The Technical Details
As mentioned, the term ‘dark patterns’ covers a broad church of different techniques – and what does and doesn’t count as a dark pattern isn’t set in stone.
Some cases are more clear than others. Pre-ticking the ‘I consent’ box is an obvious example. Telling users that continued use of a website or app will be taken as a sign of consent is another. Both of these are explicitly prohibited under GDPR.
Other examples of dark patterns could include:
- Requiring users to click through multiple confusing screens and tick multiple boxes in order to opt-out
- Making it unclear which button opts out of data collection – for example giving users the choice to ‘Accept and Continue’ or ‘Save Settings and Continue’

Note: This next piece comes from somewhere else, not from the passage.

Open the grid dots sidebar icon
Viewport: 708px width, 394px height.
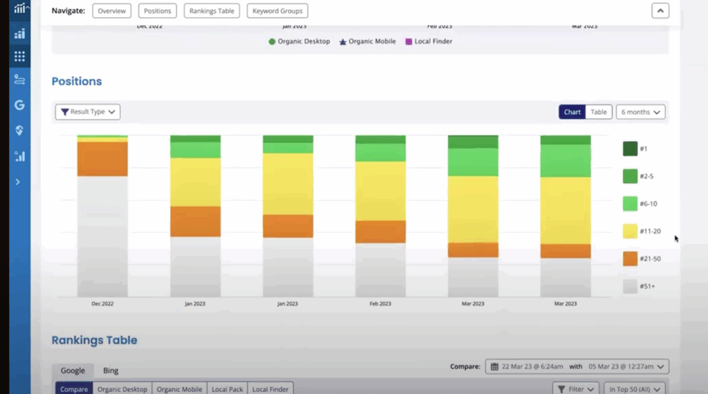pyautogui.click(x=19, y=57)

- Using coercive language – for example by presenting the options as ‘Yes, show me a fantastic personalised experience’ or ‘No, I want a rubbish, bland experience’
- Making one option visually more appealing or obvious – for example by presenting a large, bright green accept button above a smaller, less obvious ‘reject’ button.
These softer techniques are widespread. A 2019 study from Bocham University found that 57.4 percent of German websites, out of a sample of 1,000, used some sort of dark pattern to nudge users towards consenting to data sharing.
Some believe that these sorts of techniques are also banned under GDPR. GDPR requires that consent should be “freely given, specific, informed and unambiguous” – and it can easily be argued that if a user is being nudged towards consenting, their consent is not freely given, informed, or unambiguous.
And indeed some regulators have come to the same conclusion. Just two weeks ago, French data regulator the CNIL fined Google and Facebook due to the fact that both make it harder for users to opt-out of data sharing than to opt-in (though it’s worth noting that France wrote this principle into national law when it folded GDPR into its national Data Protection Act, meaning this principle doesn’t necessarily hold across the whole EU.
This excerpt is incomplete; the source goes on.